Spinning for the 'Revived' Lisa Murkowski Candidacy on the Front Page
The Times has a knee-jerk habit of bucking up anti-conservative candidates, and William Yardley provided encouragement to Sen. Lisa Murkowski, the Alaska senator who was defeated in the Republican primary by a candidate backed by the Tea Party, and is now running a quixotic write-in campaign to retain her seat. "Dark Horse Emerges in Alaska: The Incumbent."
It's an awfully thin argument, especially for a front-page story. If there is compelling evidence that Murkowski can overcome history and win, it's well buried. Yardley conceded Murkowski has an uphill fight against Tea Party-backed Joe Miller and the Democrat Scott McAdams.
The night Lisa Murkowski announced she would mount a write-in campaign to retain her Senate seat, she acknowledged to a crowd of supporters that her odds were slim. Then she prompted a defiant roar: invoking Native Alaskan culture, she told the crowd that the ancient Aleut language contained no word for "impossible."

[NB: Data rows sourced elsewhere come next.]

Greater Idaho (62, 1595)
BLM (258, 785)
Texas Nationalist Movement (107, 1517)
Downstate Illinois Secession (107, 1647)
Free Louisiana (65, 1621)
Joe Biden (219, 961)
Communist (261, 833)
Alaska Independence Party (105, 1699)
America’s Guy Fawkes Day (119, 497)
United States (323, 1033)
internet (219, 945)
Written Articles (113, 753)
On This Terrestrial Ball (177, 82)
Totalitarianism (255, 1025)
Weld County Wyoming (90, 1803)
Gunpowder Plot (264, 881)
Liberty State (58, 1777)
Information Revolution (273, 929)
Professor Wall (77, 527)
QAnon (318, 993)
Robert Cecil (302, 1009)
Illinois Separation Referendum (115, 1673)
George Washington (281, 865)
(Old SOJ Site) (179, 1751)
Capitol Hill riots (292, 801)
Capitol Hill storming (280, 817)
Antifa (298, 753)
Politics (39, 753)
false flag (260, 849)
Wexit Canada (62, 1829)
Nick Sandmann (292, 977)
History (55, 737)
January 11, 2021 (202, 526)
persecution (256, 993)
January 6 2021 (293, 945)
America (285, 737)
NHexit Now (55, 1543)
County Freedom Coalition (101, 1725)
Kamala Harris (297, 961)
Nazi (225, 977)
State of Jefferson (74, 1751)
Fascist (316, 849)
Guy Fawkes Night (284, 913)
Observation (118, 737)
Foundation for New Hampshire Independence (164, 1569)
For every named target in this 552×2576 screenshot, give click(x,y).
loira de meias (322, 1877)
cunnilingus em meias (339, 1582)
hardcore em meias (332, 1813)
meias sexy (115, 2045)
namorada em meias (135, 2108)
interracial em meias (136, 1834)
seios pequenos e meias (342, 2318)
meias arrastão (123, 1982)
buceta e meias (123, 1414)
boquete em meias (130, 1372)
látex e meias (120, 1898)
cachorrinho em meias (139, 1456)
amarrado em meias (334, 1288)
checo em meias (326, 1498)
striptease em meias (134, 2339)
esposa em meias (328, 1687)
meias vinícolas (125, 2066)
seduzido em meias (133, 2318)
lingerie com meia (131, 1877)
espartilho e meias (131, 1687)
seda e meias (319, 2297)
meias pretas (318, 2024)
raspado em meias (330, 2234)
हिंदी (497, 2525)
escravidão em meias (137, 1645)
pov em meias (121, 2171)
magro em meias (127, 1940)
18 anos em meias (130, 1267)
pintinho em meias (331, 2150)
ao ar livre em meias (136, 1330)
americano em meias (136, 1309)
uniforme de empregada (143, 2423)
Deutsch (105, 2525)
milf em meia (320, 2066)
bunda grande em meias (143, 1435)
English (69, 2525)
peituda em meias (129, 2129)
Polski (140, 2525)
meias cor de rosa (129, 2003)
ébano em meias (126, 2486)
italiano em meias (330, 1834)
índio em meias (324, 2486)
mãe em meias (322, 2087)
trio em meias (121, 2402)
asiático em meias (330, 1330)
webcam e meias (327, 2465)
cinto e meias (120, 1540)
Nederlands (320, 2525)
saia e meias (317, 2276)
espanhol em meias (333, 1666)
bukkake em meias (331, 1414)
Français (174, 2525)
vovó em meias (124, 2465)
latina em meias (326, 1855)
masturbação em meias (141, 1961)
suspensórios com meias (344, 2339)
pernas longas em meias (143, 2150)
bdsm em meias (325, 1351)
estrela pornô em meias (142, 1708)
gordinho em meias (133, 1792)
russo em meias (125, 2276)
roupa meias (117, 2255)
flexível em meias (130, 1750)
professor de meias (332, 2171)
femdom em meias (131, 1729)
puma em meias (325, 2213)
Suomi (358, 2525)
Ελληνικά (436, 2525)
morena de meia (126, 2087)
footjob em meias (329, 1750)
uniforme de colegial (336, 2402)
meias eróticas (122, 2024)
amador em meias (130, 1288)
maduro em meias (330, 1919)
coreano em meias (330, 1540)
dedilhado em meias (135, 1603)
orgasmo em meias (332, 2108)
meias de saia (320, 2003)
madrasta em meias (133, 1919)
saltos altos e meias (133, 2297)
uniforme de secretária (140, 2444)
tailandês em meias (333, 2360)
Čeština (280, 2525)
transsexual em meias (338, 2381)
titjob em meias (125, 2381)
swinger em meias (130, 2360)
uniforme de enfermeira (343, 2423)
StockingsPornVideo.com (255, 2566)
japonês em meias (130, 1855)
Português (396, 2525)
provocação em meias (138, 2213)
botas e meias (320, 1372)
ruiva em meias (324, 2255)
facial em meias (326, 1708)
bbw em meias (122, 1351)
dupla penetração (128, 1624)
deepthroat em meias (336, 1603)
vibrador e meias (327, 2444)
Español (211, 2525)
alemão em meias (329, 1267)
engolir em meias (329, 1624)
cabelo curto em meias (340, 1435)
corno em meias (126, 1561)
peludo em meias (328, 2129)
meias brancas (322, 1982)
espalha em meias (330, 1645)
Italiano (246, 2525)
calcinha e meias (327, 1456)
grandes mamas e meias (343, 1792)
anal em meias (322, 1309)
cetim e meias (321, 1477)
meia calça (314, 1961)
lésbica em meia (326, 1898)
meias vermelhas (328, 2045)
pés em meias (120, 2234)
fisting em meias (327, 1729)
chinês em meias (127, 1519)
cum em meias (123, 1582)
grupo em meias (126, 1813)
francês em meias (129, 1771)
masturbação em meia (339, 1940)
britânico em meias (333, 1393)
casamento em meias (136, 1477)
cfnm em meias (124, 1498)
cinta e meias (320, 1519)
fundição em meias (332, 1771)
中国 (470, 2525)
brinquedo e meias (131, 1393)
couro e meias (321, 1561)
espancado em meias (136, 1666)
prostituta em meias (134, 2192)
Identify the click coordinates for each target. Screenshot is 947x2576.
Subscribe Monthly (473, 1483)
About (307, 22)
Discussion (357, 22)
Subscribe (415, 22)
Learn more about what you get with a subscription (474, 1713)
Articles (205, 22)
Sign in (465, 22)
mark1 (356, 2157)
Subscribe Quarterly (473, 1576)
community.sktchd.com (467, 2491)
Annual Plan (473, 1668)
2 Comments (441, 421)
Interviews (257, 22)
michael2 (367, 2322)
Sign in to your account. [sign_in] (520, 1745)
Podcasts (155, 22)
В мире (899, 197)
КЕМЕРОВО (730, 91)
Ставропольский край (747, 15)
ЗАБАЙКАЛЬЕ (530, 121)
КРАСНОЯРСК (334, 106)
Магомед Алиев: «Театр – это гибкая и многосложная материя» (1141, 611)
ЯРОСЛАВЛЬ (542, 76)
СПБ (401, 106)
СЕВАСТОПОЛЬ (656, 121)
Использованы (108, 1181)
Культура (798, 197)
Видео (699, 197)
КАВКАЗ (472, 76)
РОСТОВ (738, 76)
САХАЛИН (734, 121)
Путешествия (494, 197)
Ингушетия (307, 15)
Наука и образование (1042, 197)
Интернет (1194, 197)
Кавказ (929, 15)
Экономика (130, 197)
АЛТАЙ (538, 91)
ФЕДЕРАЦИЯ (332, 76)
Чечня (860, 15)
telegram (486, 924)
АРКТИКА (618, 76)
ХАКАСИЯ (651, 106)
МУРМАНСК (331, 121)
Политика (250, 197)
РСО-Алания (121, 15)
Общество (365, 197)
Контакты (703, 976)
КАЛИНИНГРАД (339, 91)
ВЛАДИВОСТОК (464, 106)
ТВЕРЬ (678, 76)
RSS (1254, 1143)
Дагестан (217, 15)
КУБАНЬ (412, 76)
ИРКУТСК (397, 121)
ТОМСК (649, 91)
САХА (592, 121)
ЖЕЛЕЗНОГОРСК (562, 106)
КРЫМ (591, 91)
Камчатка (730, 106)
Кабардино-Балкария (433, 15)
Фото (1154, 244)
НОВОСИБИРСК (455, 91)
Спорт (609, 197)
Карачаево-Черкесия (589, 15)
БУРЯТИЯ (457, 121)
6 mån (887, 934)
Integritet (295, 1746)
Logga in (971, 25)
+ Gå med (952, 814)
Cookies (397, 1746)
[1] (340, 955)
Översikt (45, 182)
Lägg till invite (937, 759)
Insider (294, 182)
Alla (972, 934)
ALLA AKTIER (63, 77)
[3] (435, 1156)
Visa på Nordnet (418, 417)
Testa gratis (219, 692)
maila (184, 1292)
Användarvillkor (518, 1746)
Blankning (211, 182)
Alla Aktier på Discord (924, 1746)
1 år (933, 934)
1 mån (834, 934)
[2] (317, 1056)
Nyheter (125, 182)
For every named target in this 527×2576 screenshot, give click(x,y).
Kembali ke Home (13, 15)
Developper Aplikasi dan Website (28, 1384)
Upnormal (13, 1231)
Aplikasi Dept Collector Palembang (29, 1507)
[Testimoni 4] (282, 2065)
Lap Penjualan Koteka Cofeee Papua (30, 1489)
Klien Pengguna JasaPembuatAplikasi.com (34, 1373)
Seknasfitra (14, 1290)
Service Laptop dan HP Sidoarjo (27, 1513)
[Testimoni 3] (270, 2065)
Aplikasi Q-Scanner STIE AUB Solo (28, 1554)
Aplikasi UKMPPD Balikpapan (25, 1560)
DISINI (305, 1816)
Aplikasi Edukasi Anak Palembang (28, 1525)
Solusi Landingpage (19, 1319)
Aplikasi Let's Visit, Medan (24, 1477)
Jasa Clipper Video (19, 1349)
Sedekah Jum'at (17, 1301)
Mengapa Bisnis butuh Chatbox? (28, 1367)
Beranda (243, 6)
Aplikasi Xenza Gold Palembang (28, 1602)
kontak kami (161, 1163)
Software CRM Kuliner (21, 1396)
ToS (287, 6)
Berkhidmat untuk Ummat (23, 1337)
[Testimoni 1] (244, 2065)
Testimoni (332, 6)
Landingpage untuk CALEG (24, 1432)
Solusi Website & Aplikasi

It was a deft play to the state's strong sense of identity and a direct appeal to native communities, whose support could prove crucial. It was also inaccurate. The word in Aleut is haangina-lix.
"It's very clear that you can say 'impossible,' " said Gary Holton, the director of the Alaska Native Language Archive. "Clearly, she wasn't checking her facts."
The facts line up starkly against Ms. Murkowski: The only person ever elected to the United States Senate as a write-in candidate was Strom Thurmond of South Carolina, in 1954. No one in Alaska has ever been elected statewide as a write-in. Joe Miller, the Tea Party star who narrowly defeated Ms. Murkowski in the Republican primary, now has the support of the Washington Republican establishment and is raising money quickly.
Yet despite all that, Yardley spun Murkowski as a rising insurgent herself:
So why do plenty of people here, from analysts to many rank-and-file Republicans, think that Ms. Murkowski, 53, who first came to office through the easiest route imaginable (her father, then the governor, appointed her in 2002), could well pull off the impossible?
Because in a matter of weeks, she has morphed from establishment incumbent to renegade underdog. For many, it might seem crushing to go from sitting senator to plaintive write-in, but Ms. Murkowski is using it to her advantage, painting herself as the maverick in this race.
Asked how he would run against the revived Murkowski campaign, [Miller] said, "Same message, work harder." He noted that the senator had suggested that she would run aggressive ads against Mr. Miller, after barely engaging with him in the primary election.
The Times provided no evidence the Murkowski campaign has "revived" in any way other than she is still running. A Rasmussen poll last week showed Miller with a 15-point lead in a three-way race between he, Murkowski, and Democrat McAdams.